New Hampshire was among 33 states that expanded Medicaid eligibility as part of the Affordable Care Act, with the goal of reaching a portion of the population not qualified for Medicaid at the time, but not earning enough to buy subsidized policies through the online marketplace.
The state already had more than 100,000 households on traditional Medicaid before the expansion.
The current Medicaid reimbursement rate for in-patient addiction treatment is $162 a day, while the cost to provide the service is about $275 a day, according to the providers.
The higher rates paid by insurance companies for the expanded Medicaid population helped subsidize the lower rates paid by traditional Medicaid, but if that subsidy goes away, rehab centers across the state say they will face a fiscal crisis.
“This rate increase is being requested so we can simply protect the status quo,” said Larry Gammon, president and CEO of Easterseals N.H.
He urged Health and Human Service Commissioner Jeff Meyers to negotiate with the managed care companies that run the Medicaid program to set higher rates “to help us avoid service cuts in January.”
Getting rates for expanded Medicaid clients to the level sought by the providers would require an additional $10 million a year from the state, according to Gammon.
The providers warned of the potential shortfall as the legislature debated the fate of Medicaid expansion.
The expansion bill that passed, SB 313, recognized their concerns, stating “in order to combat the opioid and heroin crisis facing New Hampshire, the Department of Health and Human Services shall establish behavioral health rates sufficient to ensure access to, and provider capacity for, all behavioral health services, including specific substance use disorder service rates.”
Meyers said DHHS has been in discussions with residential treatment providers in recent weeks, is aware of their concerns and working on the problem.
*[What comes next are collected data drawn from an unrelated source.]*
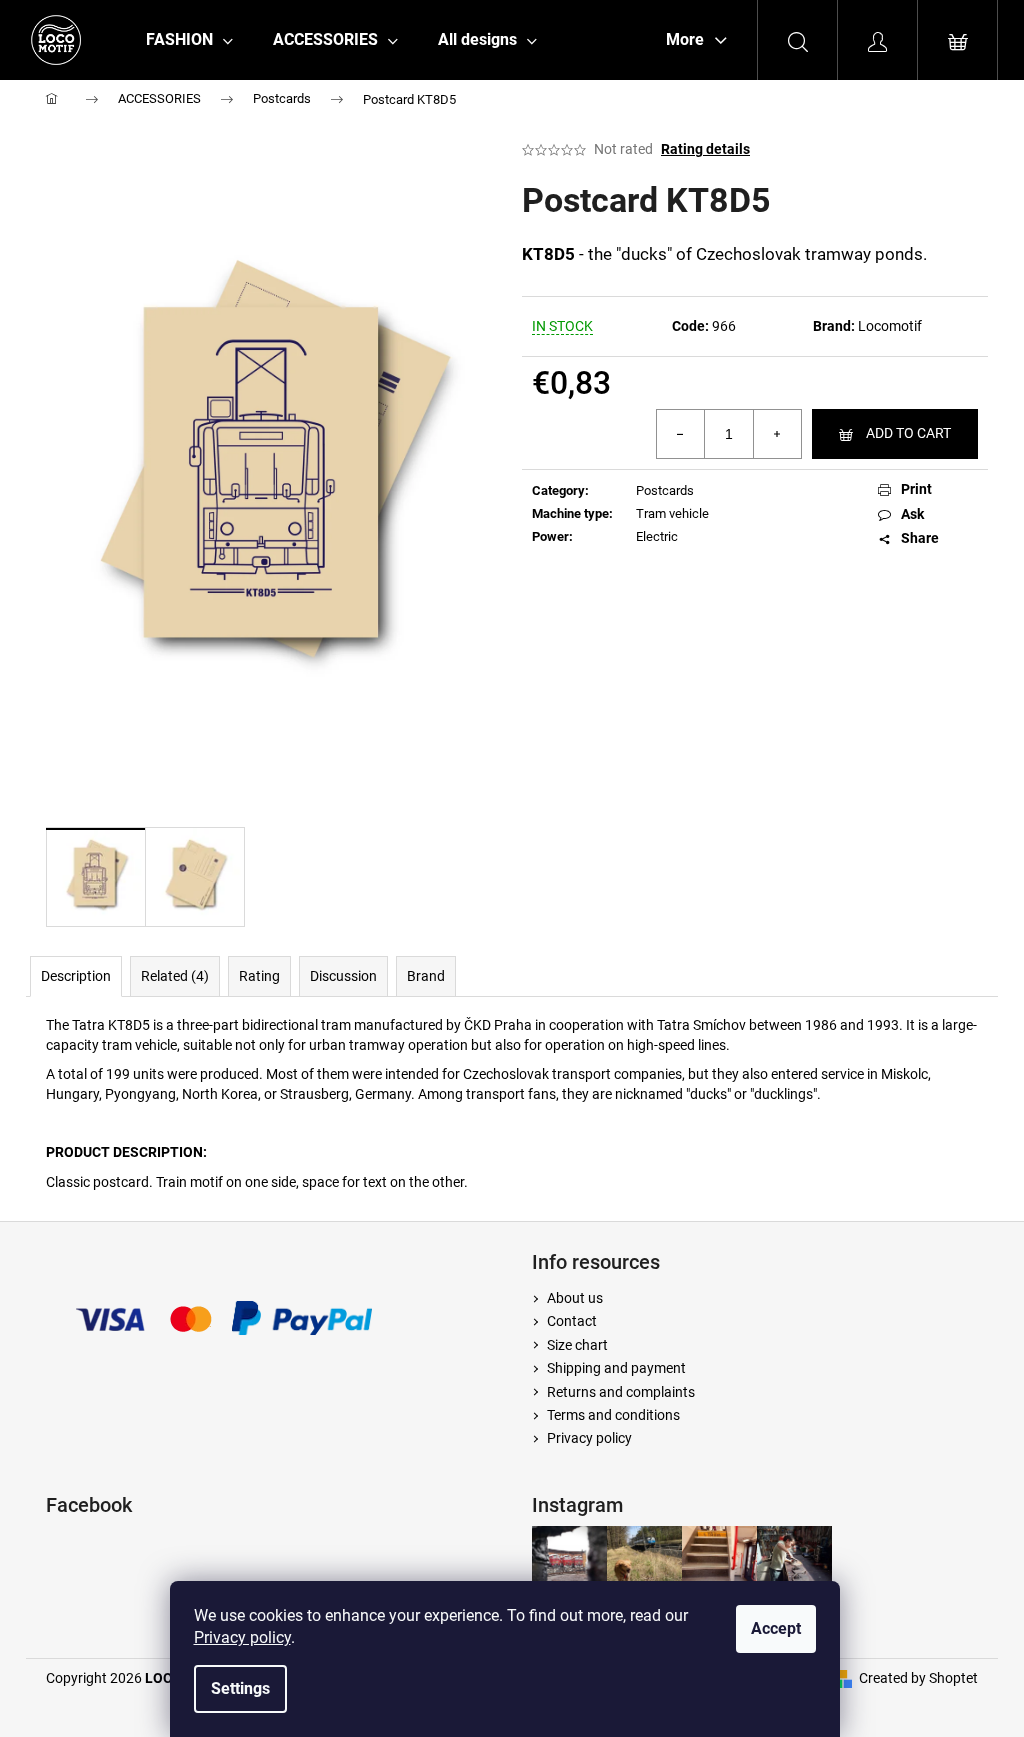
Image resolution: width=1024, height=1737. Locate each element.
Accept (776, 1628)
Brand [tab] (426, 976)
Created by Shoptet (918, 1678)
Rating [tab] (259, 976)
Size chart (577, 1345)
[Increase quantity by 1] (777, 434)
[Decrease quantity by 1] (681, 434)
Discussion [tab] (343, 976)
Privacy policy (242, 1637)
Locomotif (890, 326)
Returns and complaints (621, 1392)
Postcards (665, 490)
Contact (572, 1321)
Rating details (705, 149)
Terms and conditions (613, 1415)
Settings (240, 1688)
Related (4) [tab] (175, 976)
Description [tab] (76, 976)
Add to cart (908, 433)
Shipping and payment (616, 1368)
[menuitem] (189, 40)
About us (575, 1298)
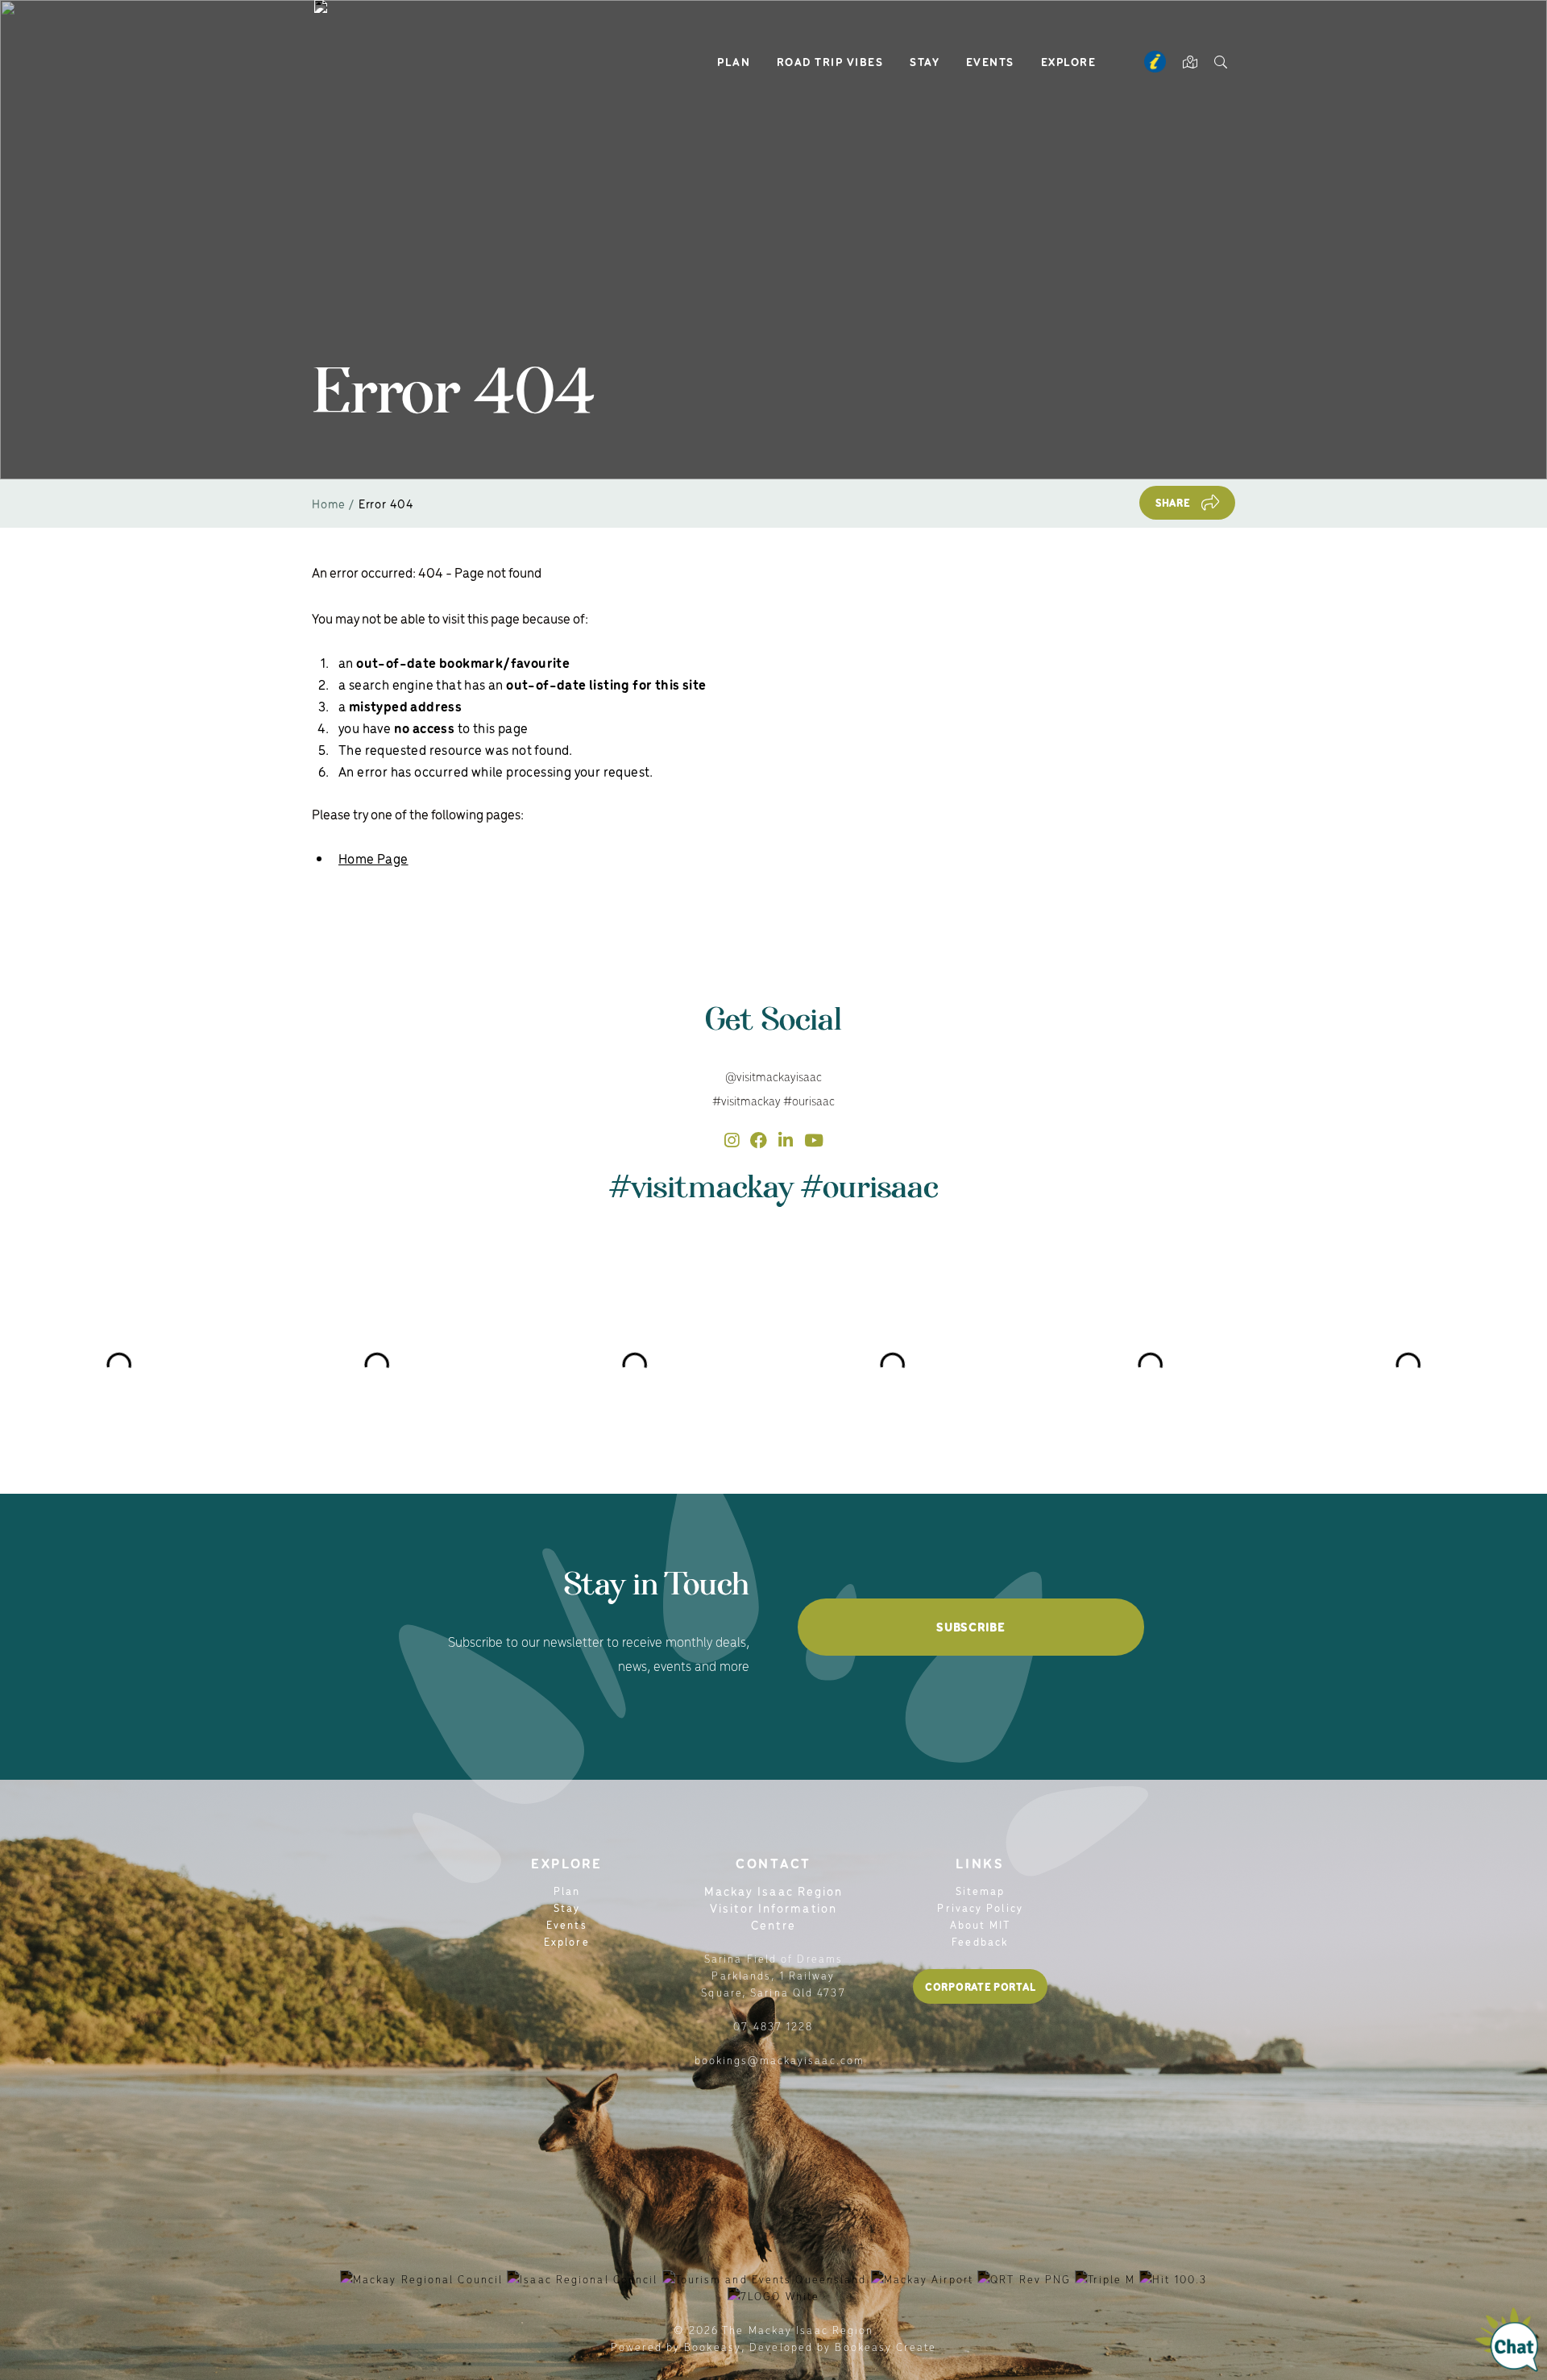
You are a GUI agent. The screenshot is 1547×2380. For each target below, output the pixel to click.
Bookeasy (712, 2346)
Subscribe (970, 1627)
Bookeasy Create (885, 2346)
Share (1173, 502)
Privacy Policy (979, 1907)
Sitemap (981, 1890)
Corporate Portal (980, 1986)
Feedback (980, 1941)
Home (329, 503)
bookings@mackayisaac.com (780, 2060)
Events (990, 61)
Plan (733, 61)
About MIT (980, 1924)
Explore (1069, 61)
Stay (924, 61)
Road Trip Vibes (830, 61)
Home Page (373, 858)
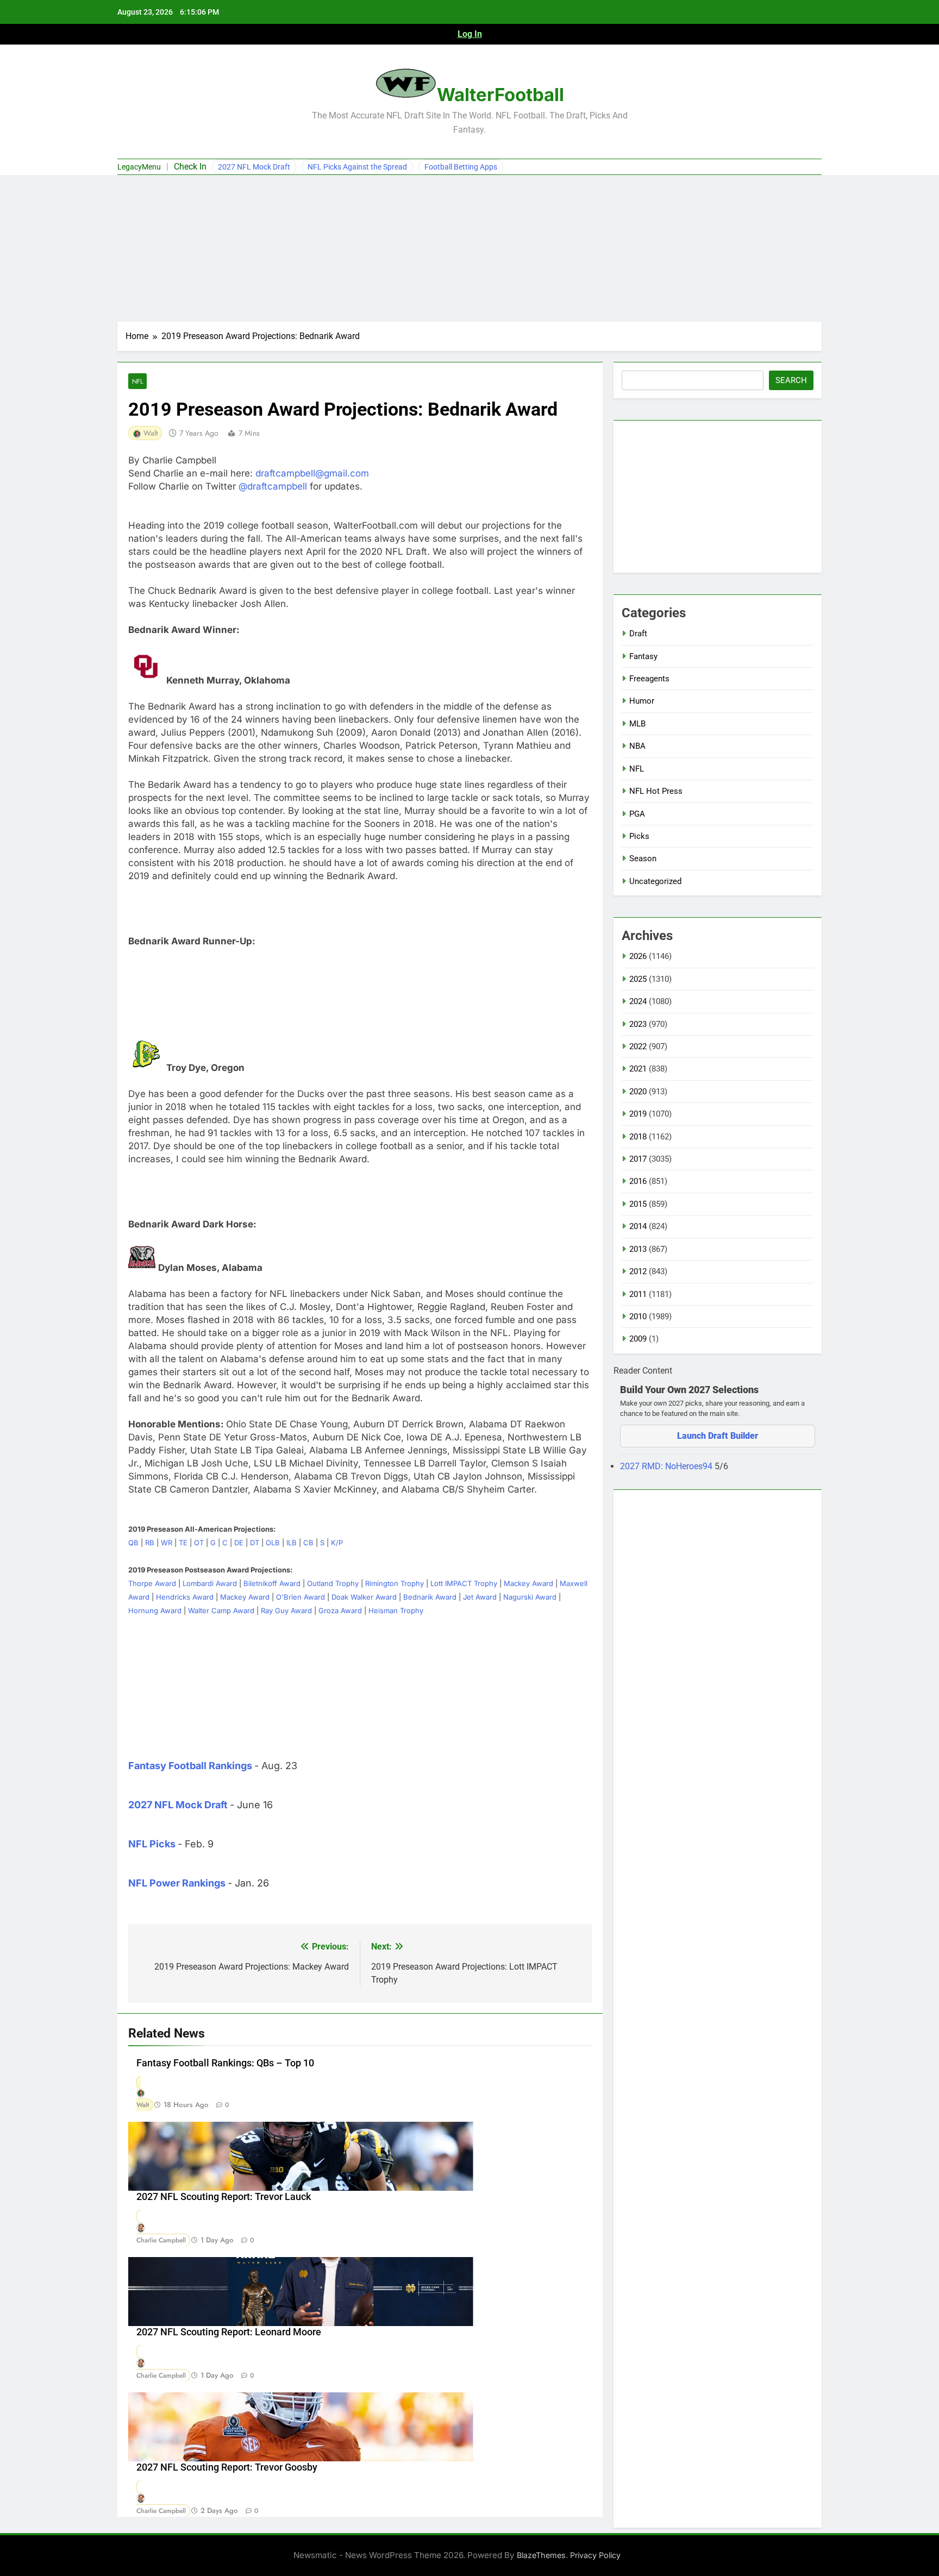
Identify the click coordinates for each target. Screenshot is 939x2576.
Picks (639, 836)
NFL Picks (152, 1844)
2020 (638, 1091)
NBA (637, 746)
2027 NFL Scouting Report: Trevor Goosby (226, 2467)
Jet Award (480, 1597)
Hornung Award (154, 1610)
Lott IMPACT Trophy (463, 1583)
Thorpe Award (152, 1583)
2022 (638, 1046)
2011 (638, 1294)
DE (238, 1542)
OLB (273, 1542)
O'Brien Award (300, 1597)
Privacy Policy (595, 2555)
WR (166, 1542)
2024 (638, 1001)
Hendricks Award (185, 1597)
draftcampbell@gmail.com (312, 473)
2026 (638, 956)
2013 (638, 1249)
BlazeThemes (541, 2555)
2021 (638, 1069)
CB (308, 1542)
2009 (638, 1339)
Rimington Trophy (394, 1583)
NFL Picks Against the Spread (357, 166)
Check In (190, 166)
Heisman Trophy (395, 1610)
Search (791, 380)
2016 (638, 1181)
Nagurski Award (529, 1597)
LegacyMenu (139, 167)
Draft (638, 633)
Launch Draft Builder (717, 1436)
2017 (638, 1159)
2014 (638, 1226)
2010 (638, 1316)
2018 (638, 1137)
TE (183, 1542)
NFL (137, 381)
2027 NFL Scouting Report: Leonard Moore (228, 2332)
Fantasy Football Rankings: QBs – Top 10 (225, 2063)
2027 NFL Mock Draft (254, 166)
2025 (638, 979)
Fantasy (643, 656)
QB (133, 1542)
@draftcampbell (273, 486)
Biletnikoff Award (272, 1583)
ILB (291, 1542)
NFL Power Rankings (177, 1883)
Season (642, 858)
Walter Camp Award (221, 1610)
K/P (337, 1542)
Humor (641, 701)
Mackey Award (528, 1583)
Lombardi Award (210, 1583)
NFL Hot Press (656, 791)
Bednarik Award (429, 1597)
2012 (638, 1271)
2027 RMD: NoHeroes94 (667, 1466)
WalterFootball (500, 94)
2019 (638, 1114)
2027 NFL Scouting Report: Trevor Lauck (223, 2196)
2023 (638, 1024)
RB (149, 1542)
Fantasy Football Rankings (190, 1765)
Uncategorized (655, 881)
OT (199, 1542)
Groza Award (340, 1610)
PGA (637, 814)
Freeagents (649, 679)
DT (254, 1542)
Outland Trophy (333, 1583)
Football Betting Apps (460, 166)
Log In (470, 34)
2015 (638, 1204)
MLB (637, 724)
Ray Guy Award (286, 1610)
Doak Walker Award (364, 1597)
“The department is working with its actuary to develop rates for (substance abuse) treatment and all other medical services for the 43,000 expanded Medicaid beneficiaries that will transition to managed care in January 2019,” he said.
In the meantime, he said, the department will soon present the governor with potential ways to reduce the administrative burden on providers in an attempt to lower their costs.
In addition to the Farnum Center and Families in Transition, other organizations warning of potential cuts include Phoenix House (Dublin, Keene and Franklin), Keystone Hall in Nashua, Southeastern New Hampshire Alcohol and Drug Abuse Services in Dover, and Green Mountain Treatment Center in Effingham.